▸ Data supplied:
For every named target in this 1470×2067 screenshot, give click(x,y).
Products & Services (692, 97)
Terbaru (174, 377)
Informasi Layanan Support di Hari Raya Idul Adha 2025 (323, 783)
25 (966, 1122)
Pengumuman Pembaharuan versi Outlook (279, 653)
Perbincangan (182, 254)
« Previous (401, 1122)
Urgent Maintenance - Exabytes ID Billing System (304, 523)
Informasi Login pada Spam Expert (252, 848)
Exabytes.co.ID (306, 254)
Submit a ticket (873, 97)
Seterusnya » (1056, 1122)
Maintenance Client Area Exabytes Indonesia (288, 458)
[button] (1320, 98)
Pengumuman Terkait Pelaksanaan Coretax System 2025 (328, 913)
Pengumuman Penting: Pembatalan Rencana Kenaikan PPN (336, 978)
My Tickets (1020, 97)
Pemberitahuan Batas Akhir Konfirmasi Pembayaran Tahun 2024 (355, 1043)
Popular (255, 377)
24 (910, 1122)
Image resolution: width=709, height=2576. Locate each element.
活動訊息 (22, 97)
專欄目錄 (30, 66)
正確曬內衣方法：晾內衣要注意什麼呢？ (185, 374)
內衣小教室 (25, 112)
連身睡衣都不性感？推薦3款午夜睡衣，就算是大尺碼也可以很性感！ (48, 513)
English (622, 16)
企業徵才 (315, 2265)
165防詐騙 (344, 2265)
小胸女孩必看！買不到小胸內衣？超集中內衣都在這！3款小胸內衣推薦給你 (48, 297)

▸ Task to complete:
Find the line containing "Pemberitahuan Batas Akhir", then output it and every line after it to the end of the data, exactly.

▸ Reply to the exercise:
Pemberitahuan Batas Akhir Konfirmasi Pembayaran Tahun 2024 (355, 1043)
Popular (255, 377)
24 (910, 1122)
Image resolution: width=709, height=2576. Locate each element.
活動訊息 (22, 97)
專欄目錄 (30, 66)
正確曬內衣方法：晾內衣要注意什麼呢？ (185, 374)
內衣小教室 (25, 112)
連身睡衣都不性感？推薦3款午夜睡衣，就算是大尺碼也可以很性感！ (48, 513)
English (622, 16)
企業徵才 (315, 2265)
165防詐騙 (344, 2265)
小胸女孩必看！買不到小胸內衣？超集中內衣都在這！3款小胸內衣推薦給你 (48, 297)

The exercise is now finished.